- _AIM OF THE EXERCISE_
Bring together copies of the lines in the data below that contain the word "price".

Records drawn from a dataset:
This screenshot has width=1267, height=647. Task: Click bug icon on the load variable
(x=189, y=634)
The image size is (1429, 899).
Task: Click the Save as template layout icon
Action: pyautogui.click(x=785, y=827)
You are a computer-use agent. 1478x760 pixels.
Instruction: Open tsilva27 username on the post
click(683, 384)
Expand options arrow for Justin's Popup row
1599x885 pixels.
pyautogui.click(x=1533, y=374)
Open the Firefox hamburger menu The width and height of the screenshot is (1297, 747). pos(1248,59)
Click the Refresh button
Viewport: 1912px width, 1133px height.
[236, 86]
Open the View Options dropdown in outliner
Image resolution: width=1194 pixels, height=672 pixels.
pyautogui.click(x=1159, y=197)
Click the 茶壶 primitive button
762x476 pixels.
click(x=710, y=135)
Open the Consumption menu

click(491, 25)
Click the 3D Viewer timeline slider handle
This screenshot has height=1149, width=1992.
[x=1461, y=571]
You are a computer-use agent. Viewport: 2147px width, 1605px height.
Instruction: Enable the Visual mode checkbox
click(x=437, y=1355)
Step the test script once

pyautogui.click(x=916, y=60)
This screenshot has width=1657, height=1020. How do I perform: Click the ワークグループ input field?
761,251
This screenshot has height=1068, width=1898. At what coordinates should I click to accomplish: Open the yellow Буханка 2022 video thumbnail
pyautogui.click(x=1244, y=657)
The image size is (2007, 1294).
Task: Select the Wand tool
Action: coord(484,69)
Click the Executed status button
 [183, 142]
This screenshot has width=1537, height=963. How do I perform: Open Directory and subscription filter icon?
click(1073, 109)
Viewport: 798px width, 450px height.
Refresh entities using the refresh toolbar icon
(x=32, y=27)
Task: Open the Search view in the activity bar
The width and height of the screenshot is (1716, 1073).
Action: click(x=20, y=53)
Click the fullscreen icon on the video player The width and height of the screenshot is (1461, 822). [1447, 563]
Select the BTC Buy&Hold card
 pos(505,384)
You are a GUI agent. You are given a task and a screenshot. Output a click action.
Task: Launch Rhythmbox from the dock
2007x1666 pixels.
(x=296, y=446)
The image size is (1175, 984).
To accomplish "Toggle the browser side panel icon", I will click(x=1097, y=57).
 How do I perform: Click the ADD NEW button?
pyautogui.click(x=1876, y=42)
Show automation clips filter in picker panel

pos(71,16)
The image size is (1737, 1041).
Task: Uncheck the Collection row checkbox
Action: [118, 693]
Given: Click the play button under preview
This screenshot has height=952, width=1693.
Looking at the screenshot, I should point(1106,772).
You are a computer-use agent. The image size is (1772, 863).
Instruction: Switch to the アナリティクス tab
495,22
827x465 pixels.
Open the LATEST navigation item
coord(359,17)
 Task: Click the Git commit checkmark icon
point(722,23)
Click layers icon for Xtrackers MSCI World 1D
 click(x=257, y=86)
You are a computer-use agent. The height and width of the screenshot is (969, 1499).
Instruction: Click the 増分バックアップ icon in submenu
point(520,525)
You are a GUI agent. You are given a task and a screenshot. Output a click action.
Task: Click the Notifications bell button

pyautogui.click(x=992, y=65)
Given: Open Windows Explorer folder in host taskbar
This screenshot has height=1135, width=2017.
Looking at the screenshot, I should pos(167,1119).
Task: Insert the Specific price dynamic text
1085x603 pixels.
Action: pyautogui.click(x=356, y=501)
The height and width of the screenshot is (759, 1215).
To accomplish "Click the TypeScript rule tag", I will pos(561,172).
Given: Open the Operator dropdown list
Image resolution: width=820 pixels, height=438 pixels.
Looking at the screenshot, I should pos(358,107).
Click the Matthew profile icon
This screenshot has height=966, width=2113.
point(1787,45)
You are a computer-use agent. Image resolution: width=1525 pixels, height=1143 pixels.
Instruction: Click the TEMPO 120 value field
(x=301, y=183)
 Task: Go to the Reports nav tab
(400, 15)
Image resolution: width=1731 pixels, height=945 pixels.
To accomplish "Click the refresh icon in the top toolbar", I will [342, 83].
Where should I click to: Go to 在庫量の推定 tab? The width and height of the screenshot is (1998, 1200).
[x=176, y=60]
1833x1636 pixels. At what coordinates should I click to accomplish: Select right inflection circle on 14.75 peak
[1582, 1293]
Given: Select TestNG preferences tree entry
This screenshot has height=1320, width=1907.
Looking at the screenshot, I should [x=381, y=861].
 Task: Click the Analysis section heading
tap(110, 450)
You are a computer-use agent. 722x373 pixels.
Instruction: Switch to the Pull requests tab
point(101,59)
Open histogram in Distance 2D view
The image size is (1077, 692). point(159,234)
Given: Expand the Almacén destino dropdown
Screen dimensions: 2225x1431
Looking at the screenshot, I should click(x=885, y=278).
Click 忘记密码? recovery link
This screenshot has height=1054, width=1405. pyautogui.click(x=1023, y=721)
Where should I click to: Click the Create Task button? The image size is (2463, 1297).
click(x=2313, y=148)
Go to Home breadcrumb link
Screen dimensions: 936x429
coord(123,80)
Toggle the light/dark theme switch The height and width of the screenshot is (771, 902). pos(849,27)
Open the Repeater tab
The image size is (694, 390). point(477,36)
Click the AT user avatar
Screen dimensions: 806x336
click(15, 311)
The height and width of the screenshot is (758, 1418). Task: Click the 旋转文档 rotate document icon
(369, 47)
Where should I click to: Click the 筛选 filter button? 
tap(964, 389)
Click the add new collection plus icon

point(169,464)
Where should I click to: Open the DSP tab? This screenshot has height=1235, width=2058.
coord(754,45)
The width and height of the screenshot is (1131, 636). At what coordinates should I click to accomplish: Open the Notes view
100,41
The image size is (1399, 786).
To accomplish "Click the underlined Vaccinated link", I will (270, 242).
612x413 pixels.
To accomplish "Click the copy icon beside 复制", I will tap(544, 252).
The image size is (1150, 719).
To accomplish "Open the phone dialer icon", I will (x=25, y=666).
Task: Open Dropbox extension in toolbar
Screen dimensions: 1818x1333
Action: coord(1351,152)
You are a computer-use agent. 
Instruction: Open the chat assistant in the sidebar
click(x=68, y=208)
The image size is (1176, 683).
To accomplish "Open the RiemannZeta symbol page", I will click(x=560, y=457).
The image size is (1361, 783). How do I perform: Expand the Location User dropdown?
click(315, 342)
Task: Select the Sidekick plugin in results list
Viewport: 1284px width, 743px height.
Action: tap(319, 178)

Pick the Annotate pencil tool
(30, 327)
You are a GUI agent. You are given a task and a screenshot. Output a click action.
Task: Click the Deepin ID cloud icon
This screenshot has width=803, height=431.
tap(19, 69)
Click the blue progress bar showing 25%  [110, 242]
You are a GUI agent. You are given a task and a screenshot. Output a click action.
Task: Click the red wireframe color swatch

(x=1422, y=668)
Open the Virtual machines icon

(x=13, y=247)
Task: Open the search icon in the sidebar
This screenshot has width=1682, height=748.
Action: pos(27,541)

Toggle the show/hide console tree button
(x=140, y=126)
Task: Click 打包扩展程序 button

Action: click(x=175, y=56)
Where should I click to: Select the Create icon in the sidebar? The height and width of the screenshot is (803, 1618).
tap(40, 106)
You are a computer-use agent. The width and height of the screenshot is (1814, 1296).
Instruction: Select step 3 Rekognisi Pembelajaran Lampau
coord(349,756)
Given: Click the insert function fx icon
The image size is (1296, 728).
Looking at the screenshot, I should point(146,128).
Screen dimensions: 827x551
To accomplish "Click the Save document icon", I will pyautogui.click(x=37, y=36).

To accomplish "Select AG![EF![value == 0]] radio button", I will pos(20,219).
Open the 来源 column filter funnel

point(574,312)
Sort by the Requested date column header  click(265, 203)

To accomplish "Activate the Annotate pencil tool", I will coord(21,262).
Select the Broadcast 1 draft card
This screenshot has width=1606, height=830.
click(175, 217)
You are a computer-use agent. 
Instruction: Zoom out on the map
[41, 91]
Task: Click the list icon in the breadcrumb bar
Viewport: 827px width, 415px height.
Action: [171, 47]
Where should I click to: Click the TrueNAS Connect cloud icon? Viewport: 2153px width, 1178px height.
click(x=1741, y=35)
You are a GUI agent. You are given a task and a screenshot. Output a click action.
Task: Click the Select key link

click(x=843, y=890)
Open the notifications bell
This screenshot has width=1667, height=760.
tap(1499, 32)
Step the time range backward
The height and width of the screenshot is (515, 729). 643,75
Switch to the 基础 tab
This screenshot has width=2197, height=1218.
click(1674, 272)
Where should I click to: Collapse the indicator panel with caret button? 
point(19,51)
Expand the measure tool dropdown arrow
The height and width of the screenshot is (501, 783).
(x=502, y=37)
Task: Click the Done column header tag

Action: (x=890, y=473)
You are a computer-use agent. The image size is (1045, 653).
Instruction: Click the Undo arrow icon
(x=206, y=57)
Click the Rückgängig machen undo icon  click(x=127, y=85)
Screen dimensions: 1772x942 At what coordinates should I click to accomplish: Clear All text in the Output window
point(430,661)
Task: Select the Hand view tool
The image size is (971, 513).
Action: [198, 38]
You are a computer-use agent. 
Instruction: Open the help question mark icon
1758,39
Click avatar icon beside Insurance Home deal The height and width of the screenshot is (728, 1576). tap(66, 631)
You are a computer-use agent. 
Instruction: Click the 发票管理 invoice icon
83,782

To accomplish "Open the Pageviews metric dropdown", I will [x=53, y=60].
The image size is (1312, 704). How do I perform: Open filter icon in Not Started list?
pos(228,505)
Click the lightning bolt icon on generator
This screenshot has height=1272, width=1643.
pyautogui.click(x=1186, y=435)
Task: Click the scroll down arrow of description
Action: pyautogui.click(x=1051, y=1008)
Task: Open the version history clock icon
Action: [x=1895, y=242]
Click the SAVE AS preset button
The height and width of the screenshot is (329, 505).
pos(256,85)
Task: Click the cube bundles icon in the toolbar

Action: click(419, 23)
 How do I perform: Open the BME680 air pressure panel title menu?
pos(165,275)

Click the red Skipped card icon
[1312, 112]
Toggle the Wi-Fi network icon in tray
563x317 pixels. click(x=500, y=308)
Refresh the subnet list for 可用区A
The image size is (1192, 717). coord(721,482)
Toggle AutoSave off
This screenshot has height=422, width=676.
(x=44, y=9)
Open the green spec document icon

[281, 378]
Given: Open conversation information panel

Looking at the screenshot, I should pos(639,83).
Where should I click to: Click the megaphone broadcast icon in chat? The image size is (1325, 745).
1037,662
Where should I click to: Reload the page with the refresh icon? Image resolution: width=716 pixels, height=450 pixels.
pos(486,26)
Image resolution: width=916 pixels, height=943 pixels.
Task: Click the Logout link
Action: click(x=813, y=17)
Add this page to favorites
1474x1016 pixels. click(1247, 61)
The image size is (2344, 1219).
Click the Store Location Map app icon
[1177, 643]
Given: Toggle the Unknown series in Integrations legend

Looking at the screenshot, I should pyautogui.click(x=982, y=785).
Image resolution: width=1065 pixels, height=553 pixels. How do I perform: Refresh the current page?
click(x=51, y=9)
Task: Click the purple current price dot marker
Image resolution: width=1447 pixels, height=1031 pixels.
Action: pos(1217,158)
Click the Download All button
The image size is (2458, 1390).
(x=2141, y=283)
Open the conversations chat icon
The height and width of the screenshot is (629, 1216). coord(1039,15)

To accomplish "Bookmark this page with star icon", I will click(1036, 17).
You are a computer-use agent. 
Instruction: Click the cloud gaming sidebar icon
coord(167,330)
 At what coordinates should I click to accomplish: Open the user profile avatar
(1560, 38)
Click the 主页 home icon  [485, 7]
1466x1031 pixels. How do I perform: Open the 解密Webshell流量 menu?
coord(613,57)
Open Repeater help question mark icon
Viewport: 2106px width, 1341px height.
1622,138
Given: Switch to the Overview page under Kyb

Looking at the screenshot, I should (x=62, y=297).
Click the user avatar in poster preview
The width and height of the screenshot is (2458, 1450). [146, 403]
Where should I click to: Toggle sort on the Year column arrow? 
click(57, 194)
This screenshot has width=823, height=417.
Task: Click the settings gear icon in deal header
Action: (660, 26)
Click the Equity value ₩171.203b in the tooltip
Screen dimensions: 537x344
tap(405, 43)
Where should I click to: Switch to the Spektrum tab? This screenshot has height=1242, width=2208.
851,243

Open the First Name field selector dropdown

- _ANSWER TO THIS TASK_
Task: Insert the Specific price dynamic text
Task: Click the purple current price dot marker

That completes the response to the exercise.